## Requirement
Check each line of the entries below for the string "agent"; copy every line where it appears.
##### Provided records #####
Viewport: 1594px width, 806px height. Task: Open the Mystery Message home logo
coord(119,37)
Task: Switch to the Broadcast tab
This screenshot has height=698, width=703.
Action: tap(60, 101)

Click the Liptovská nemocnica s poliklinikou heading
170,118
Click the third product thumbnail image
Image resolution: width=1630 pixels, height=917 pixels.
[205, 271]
#####
##### Provided records #####
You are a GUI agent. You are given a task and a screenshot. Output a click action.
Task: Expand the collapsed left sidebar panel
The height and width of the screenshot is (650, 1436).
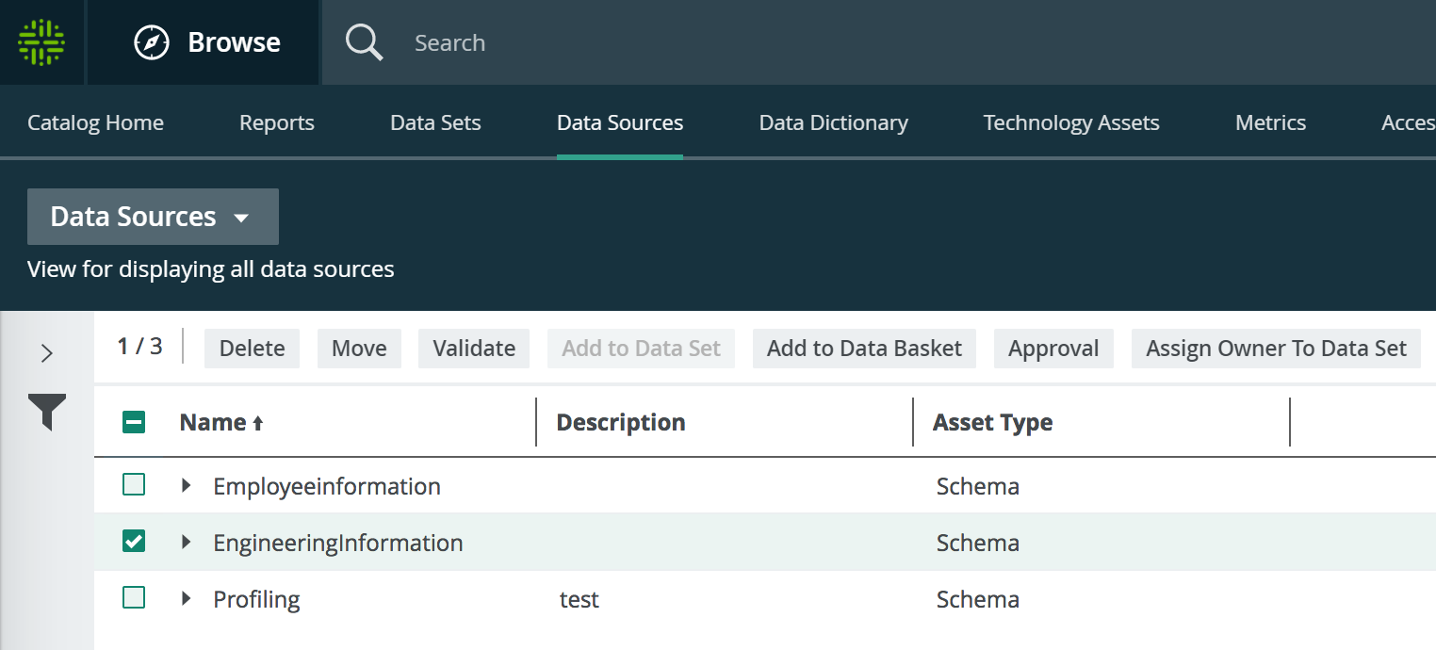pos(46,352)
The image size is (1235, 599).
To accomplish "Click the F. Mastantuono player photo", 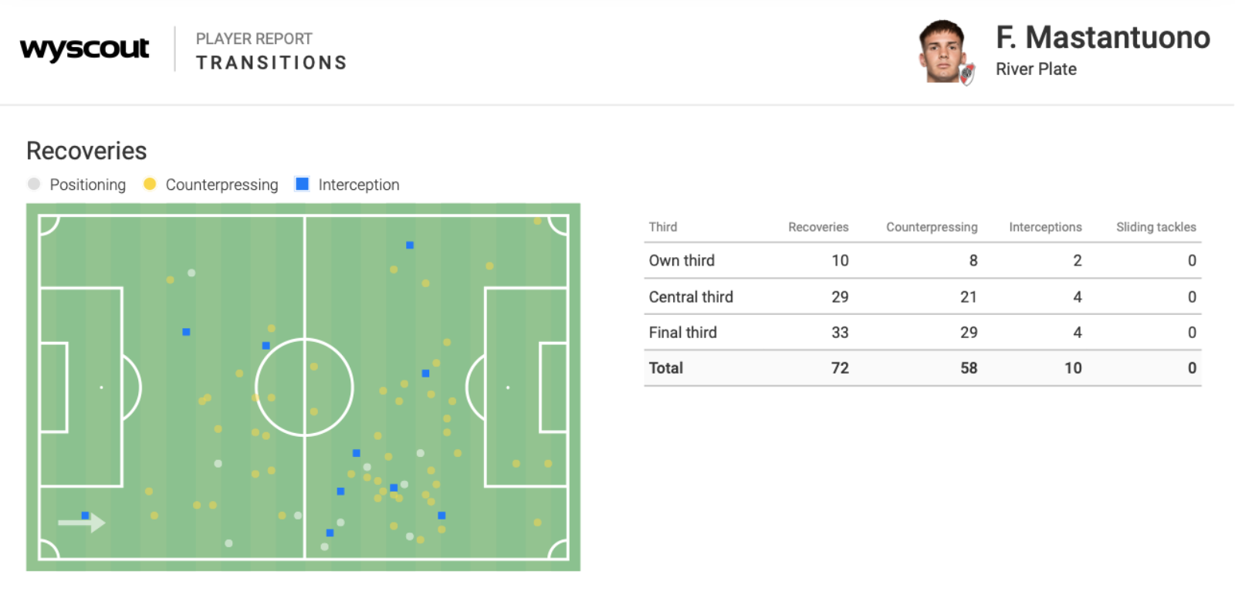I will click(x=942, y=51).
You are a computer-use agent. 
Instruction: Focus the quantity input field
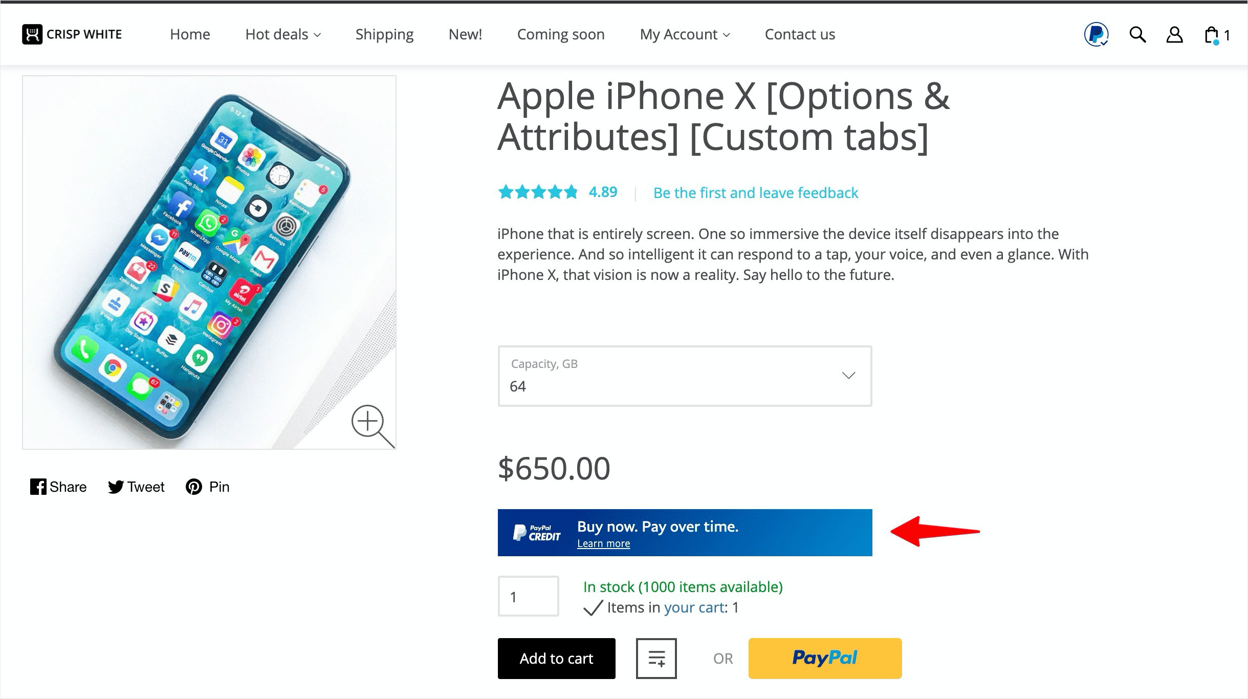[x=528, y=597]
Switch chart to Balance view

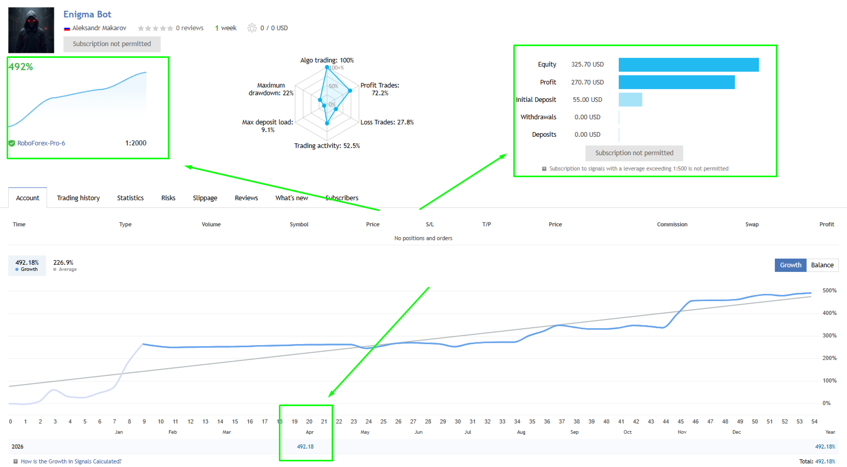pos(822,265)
#####
## Exercise solution
You are a GUI agent. You are given a task and a screenshot. Output a click action.
You are a computer-use agent. 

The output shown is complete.